A man whose cousin was a passenger told Greece's Alpha Television he received a text message on his cell phone minutes before the crash.
"He told me the pilots were unconscious. . . . He said: 'Farewell, cousin, here we're frozen,' " Sotiris Voutas said, indicating the plane was cold, a sign of decompression.
About a half-hour after takeoff at 9 a.m., pilots reported air-conditioning system problems to Cyprus air traffic control. After entering Greek air space over the Aegean, the plane lost all radio contact. Two Greek F-16 fighter jets were dispatched soon afterward.
A government spokesman, Theodoros Roussopoulos, said it was unclear whether the two people the fighter jet pilots saw in the cockpit were crew members or passengers. The plane apparently was on automatic pilot when it crashed, a Helios spokesman, Marios Konstantinidis, said in Cyprus.
"When a pilot has no communication with the control tower, the procedure dictates that other planes must accompany and help the plane land.
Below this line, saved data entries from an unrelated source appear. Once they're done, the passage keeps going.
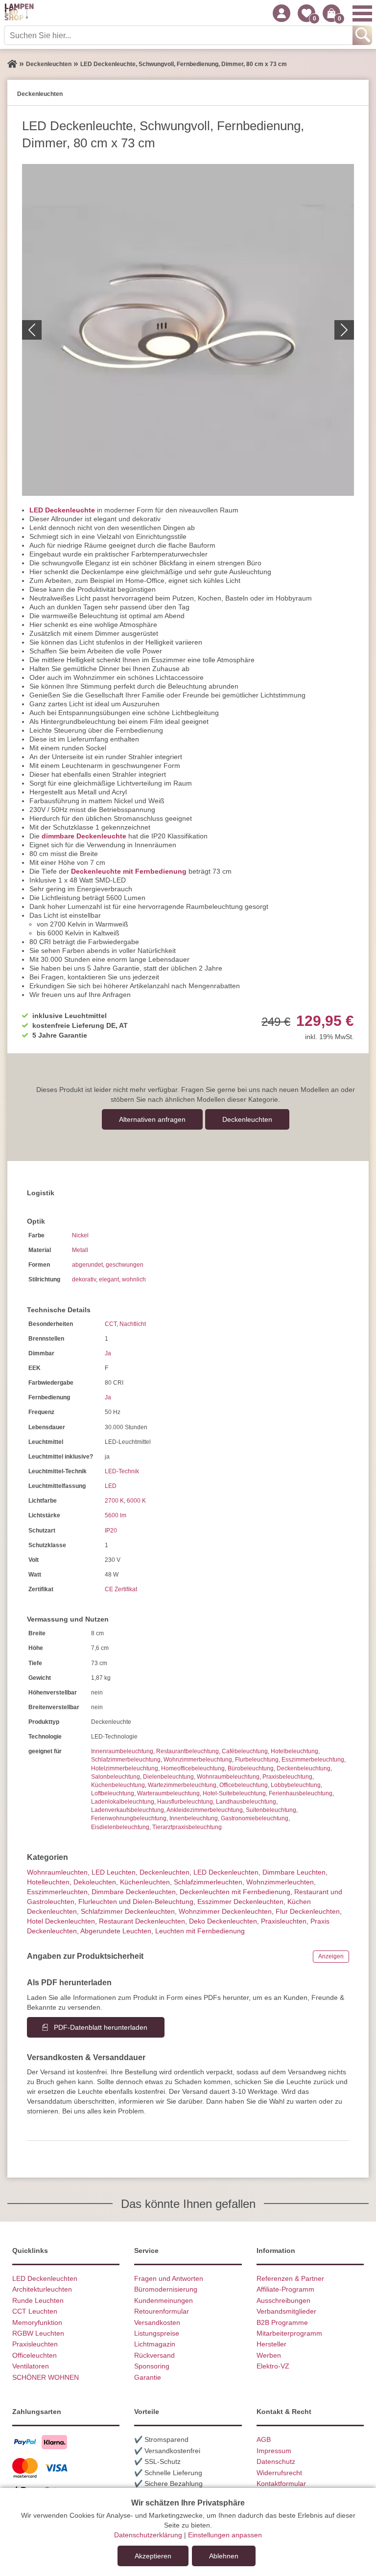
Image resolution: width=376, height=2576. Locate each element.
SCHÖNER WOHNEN (45, 2377)
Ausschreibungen (283, 2300)
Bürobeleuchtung (251, 1768)
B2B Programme (282, 2322)
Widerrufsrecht (279, 2473)
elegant (109, 1279)
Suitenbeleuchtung (271, 1810)
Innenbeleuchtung (193, 1818)
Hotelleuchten (48, 1882)
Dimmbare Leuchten (294, 1872)
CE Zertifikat (121, 1589)
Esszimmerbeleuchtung (313, 1759)
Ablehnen (223, 2556)
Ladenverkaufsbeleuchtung (127, 1810)
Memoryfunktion (37, 2322)
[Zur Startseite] (12, 64)
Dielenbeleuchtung (168, 1776)
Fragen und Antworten (168, 2278)
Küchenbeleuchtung (118, 1785)
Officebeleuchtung (243, 1785)
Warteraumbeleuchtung (168, 1793)
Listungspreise (156, 2333)
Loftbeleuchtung (112, 1793)
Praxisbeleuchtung (287, 1776)
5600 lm (115, 1515)
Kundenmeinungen (163, 2300)
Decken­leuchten (247, 1119)
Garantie (147, 2377)
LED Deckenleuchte (62, 510)
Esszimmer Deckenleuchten (240, 1901)
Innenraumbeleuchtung (122, 1751)
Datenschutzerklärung (148, 2535)
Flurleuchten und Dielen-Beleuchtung (135, 1901)
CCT (111, 1324)
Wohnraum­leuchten (57, 1872)
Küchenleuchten (145, 1882)
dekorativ (84, 1279)
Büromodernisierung (165, 2289)
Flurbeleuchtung (257, 1759)
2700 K (114, 1500)
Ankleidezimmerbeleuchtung (204, 1810)
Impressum (274, 2451)
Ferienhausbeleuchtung (300, 1793)
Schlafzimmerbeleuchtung (126, 1759)
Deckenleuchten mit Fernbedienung (235, 1892)
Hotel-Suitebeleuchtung (234, 1793)
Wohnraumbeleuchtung (228, 1776)
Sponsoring (151, 2366)
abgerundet (87, 1264)
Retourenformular (161, 2311)
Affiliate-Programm (285, 2289)
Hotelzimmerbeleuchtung (124, 1768)
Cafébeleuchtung (245, 1751)
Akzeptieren (153, 2556)
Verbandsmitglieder (286, 2311)
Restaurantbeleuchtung (187, 1751)
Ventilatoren (30, 2366)
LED (111, 1486)
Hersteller (271, 2344)
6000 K (136, 1500)
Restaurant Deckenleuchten (142, 1921)
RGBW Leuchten (38, 2333)
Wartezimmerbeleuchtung (182, 1785)
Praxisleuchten (283, 1921)
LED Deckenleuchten (225, 1872)
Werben (269, 2355)
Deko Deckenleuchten (223, 1921)
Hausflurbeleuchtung (185, 1801)
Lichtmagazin (154, 2344)
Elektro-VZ (273, 2366)
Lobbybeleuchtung (296, 1785)
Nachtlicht (132, 1324)
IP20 (111, 1530)
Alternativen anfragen (152, 1119)
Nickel (80, 1235)
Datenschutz (276, 2461)
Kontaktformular (281, 2483)
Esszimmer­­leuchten (57, 1892)
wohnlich (134, 1279)
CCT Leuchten (34, 2311)
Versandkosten (157, 2322)
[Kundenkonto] (281, 13)
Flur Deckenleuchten (308, 1911)
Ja (108, 1353)
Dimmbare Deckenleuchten (134, 1892)
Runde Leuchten (38, 2300)
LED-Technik (122, 1471)
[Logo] (19, 13)
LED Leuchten (114, 1872)
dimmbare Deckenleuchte (84, 836)
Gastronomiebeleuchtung (254, 1818)
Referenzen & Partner (290, 2278)
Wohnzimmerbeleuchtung (198, 1759)
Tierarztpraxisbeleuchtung (187, 1827)
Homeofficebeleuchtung (193, 1768)
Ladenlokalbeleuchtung (122, 1801)
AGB (264, 2439)
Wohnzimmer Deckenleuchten (225, 1911)
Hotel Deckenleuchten (61, 1921)
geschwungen (124, 1264)
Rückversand (154, 2355)
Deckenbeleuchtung (303, 1768)
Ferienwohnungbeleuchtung (128, 1818)
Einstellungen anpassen (225, 2535)
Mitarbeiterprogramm (289, 2333)
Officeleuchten (34, 2355)
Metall (80, 1250)
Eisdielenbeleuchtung (120, 1827)
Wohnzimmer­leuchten (280, 1882)
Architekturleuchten (42, 2289)
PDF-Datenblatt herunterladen (100, 2027)
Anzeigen (331, 1956)
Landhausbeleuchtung (246, 1801)
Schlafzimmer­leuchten (208, 1882)
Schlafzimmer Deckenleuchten (128, 1911)
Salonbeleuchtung (115, 1776)
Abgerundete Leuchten (115, 1931)
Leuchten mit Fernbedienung (200, 1931)
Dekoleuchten (94, 1882)
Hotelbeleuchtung (294, 1751)
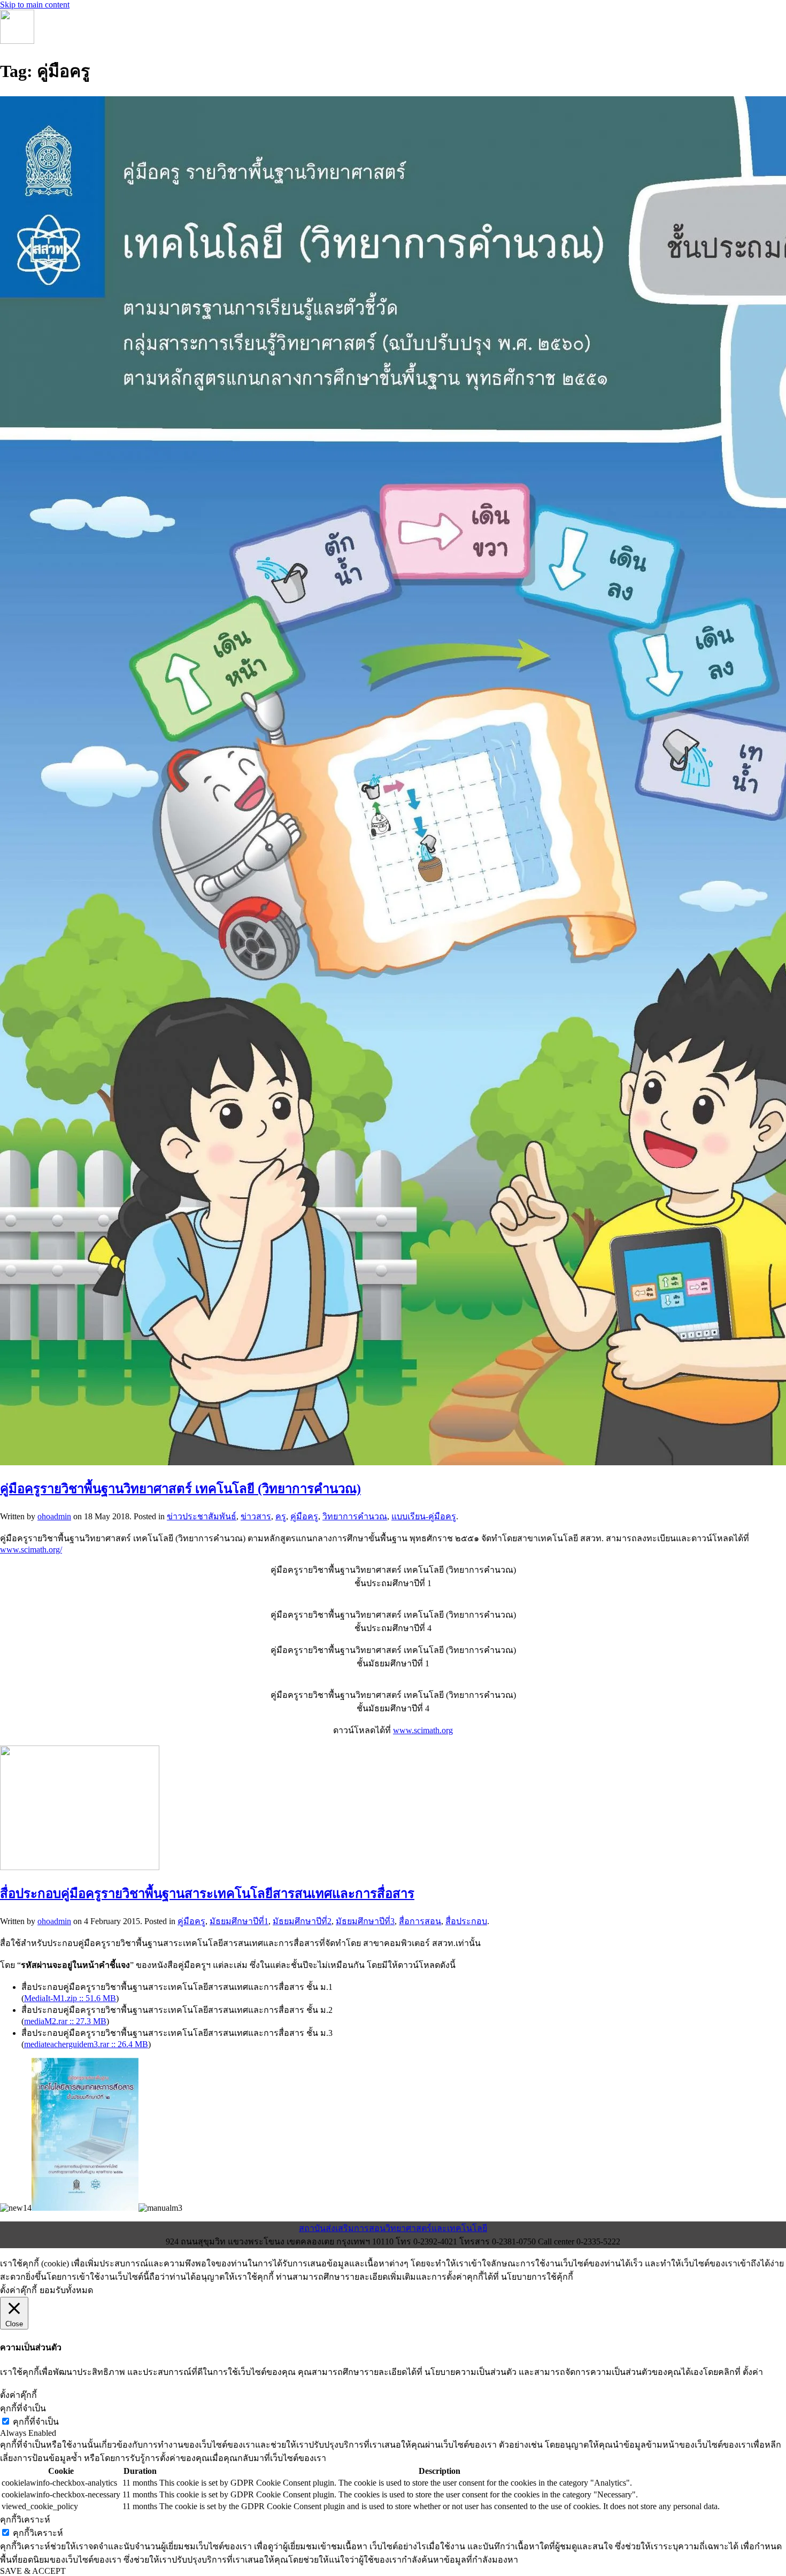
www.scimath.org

Unfortunately, it appeared that the pilot was already dead, as was, possibly, everyone else on the plane," Cyprus Transportation Minister Haris Thrasou said.
The head of the Greek airline safety committee, Akrivos Tsolakis, said the crash was the "worst accident we've ever had." He said the plane's "black boxes," containing data and voice recordings valuable for determining the cause, had been recovered.
"There apparently was a lack of oxygen, which is usually the case when the cabin is depressurized," Tsolakis said.
The F-16 jets met the plane at 34,000 feet, the Greek air force said. At that altitude, the effects of depressurization are swift, said David Kaminski Morrow, of the British-based Air Transport Intelligence magazine.
"If the aircraft is at 30,000 feet, you don't stay conscious for long, maybe 15 to 30 seconds," he said.
This is the height of Europe's summer travel season, when Mediterranean resorts such as Cyprus are packed with tourists.
At the Greek crash scene, more than 100 firefighters, backed by planes and helicopters dropping water, fought a brush fire caused by the crash.
Fire department rescue vehicles carried body bags up the steep slopes of the charred valley to a fleet of ambulances. Black-robed Greek Orthodox priests were on hand.
Relatives from Cyprus were to be taken to a reception center near the Athens airport, but the remains of many victims were charred beyond identification.
The Cyprus transportation minister said DNA tests would be necessary.